> _TEXT SEGMENT_:
+ + + +

# Knife experts help please.



## whipcrackdeadbunny (May 22, 2010)

Can anyone help with the general strength etc. of the Balisong?


----------



## stelug (Feb 6, 2010)

no springs and no leverage lock so if it is well built should be very thought. But personally I don't like them. have no feeling


----------



## neil (Jan 25, 2011)

whipcrackdeadbunny said:


> Can anyone help with the general strength etc. of the Balisong?


Hi I used to own some when they were legal in the UK and without seeing the blade thought I would just give a general impresion split handles were baned for some reason in the UK, but depending on which one your on about some are weak and flimsy especialy the plastic handle models, others are fairly strong metal handles and a sturdy catch which is a must as it what makes them work so well for opening and closing so fast, looking good 10 out of 10,as far as stabing or slashing you would have to use your own judgment as you can feel the quality of the blade and handle, some martial arts say you can strike with the handles etc but they are flimsy in that department 2 out of 10 as a powerful striking weapon you would have more impact with a mobile phone or some nunchukas a real striking weapon and if you were to come across an obstical while doing a fancy twirl with the handle you would probably loose some fingers so 1 out of 10 for safety, better stabing and slashing in my opinion is with a full tang fixed blade www.blades-uk.com has a great range all legal here in the UK I buy of them on a fairly regular basis this is just my opinion from personal experiance with this type of blade hope this helps


----------



## whipcrackdeadbunny (May 22, 2010)

+ + + +

> _MATERIAL_:
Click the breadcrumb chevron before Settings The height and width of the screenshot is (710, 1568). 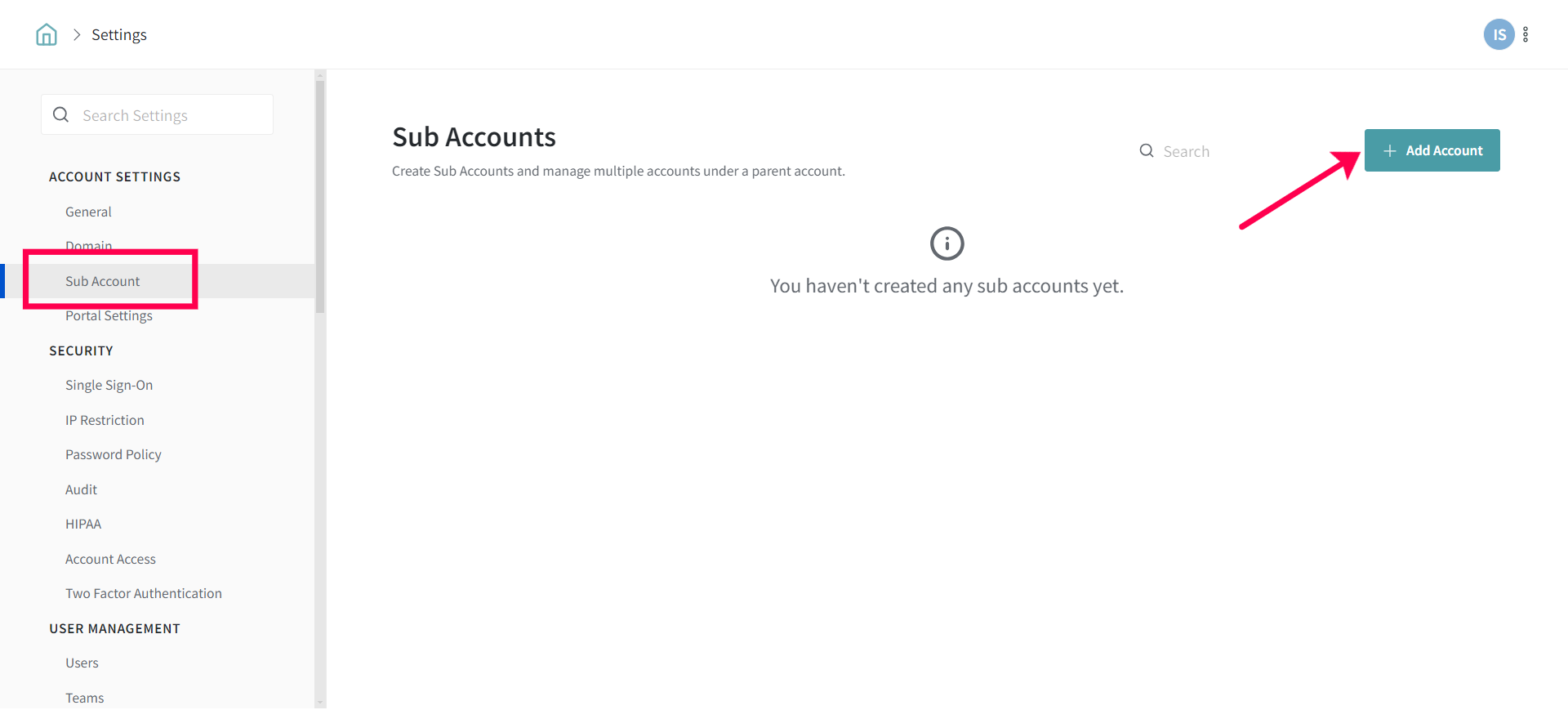coord(77,34)
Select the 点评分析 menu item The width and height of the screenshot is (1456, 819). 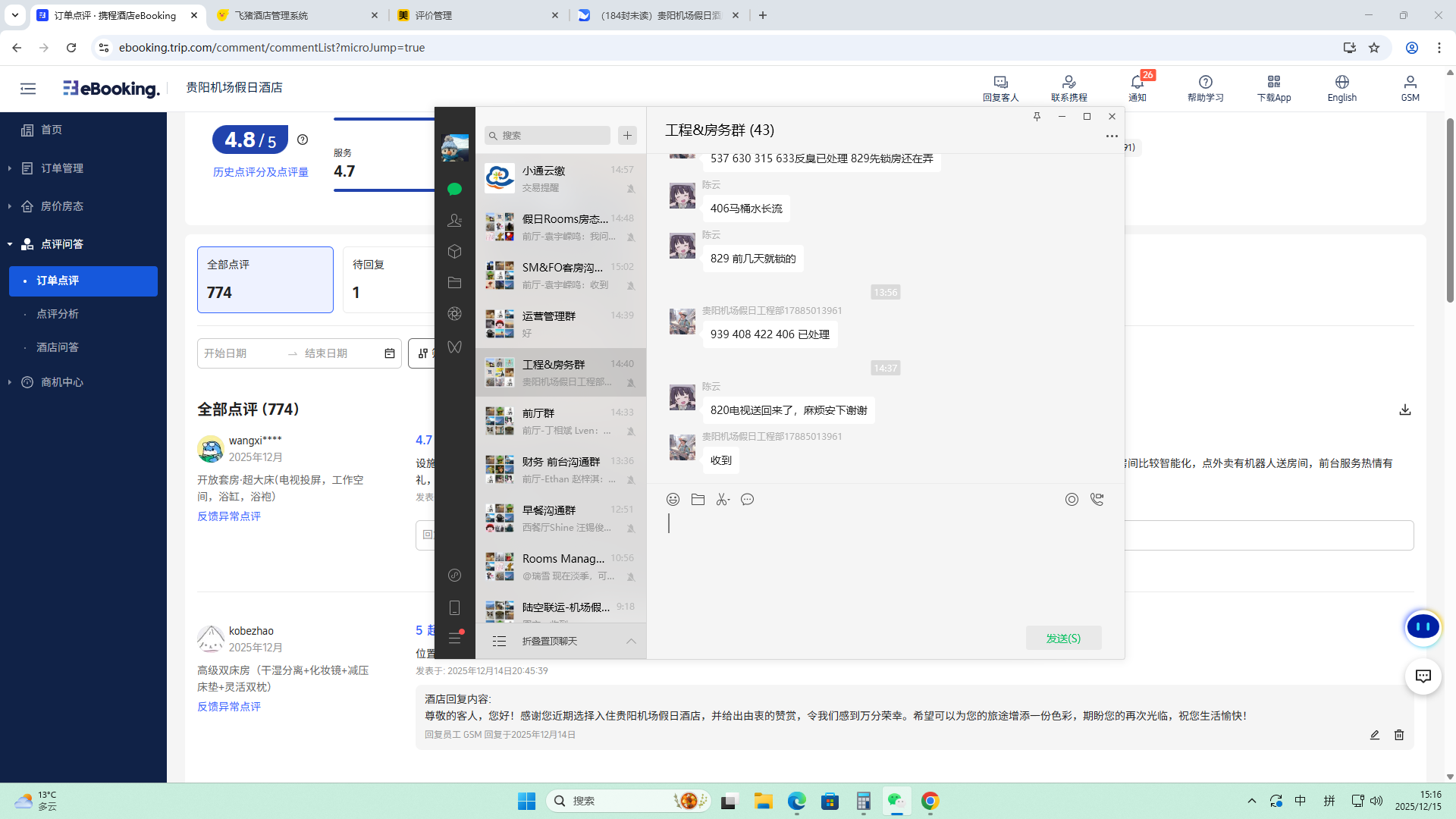[x=58, y=314]
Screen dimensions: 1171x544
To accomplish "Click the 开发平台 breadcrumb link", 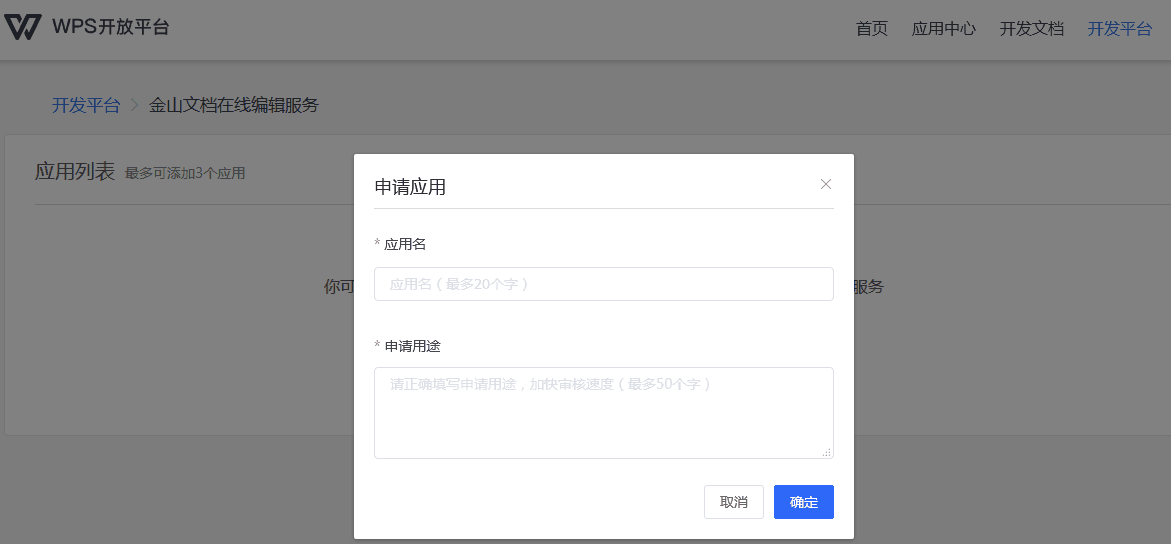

+ + + +

In the balisong forum thread above, why does the reply from neil give these knives a score of 1 out of 10 for safety? Answer in one to three sentences.

The reply says that if you hit an obstacle while doing a fancy twirl with the handle, you would probably lose some fingers. That is why it rates them 1 out of 10 for safety.